Eventually, as the tech developed and the launch costs dropped (presumably due to the shuttle), the LEOs would become the active net and provide the direct sat -to sat linkage necessary for hand-offs.


The last working SBS sat was SBS 6 and was decommissioned in 2007 after changing hands a few times after SBS ownership.


The unexpected voracious growth of the internet, broadband and cellular technologies was much faster than the anticipated lowering of LEO costs and businesses were more than happy to lose the lag and selectivity of the WATS networks.

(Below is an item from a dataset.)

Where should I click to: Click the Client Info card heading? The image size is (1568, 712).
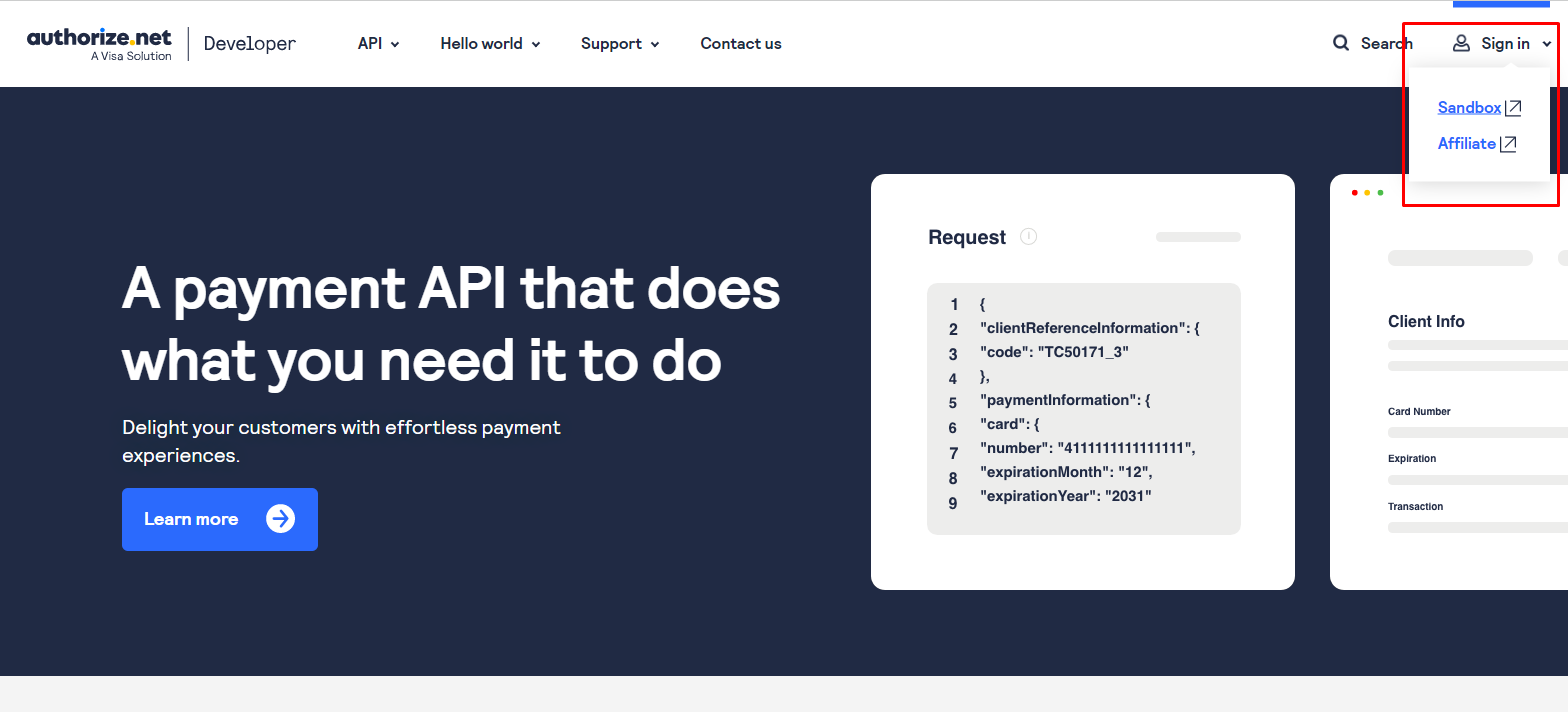1426,321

The viability of LEO networks was technically proven back in the '70s but the price point never caught up to expectations. Thanks largely to the LEO threat, the terran based connectivity of AT*T and MCI (they bought SBS from the IBM coalition, BTW) exploded. Bell was not going to let anyone else get a hand up on their telecommunications mountain (but MCI, did).

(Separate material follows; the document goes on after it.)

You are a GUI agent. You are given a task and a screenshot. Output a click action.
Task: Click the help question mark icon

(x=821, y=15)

Back in 1975, the personal consumer was not even a profit consideration. Apple and Intel were not given more than hobbiest interest by the private consumer. IBM's first PC was not present in the market at the time and by IBM's own admission, the IBM PC was not considered a future company profit center when it became a reality.


A brief overview of the SBS effort: http://en.wikipedia.org/wiki/Satellite_Business_Systems#Technology


At the time ( late 1976, I tried my best to transfer into the SBS division of IBM because I saw the exciting future potential, did interviews and had a title but local management decided it was not to be for me at that time. Guess they knew best, afterall.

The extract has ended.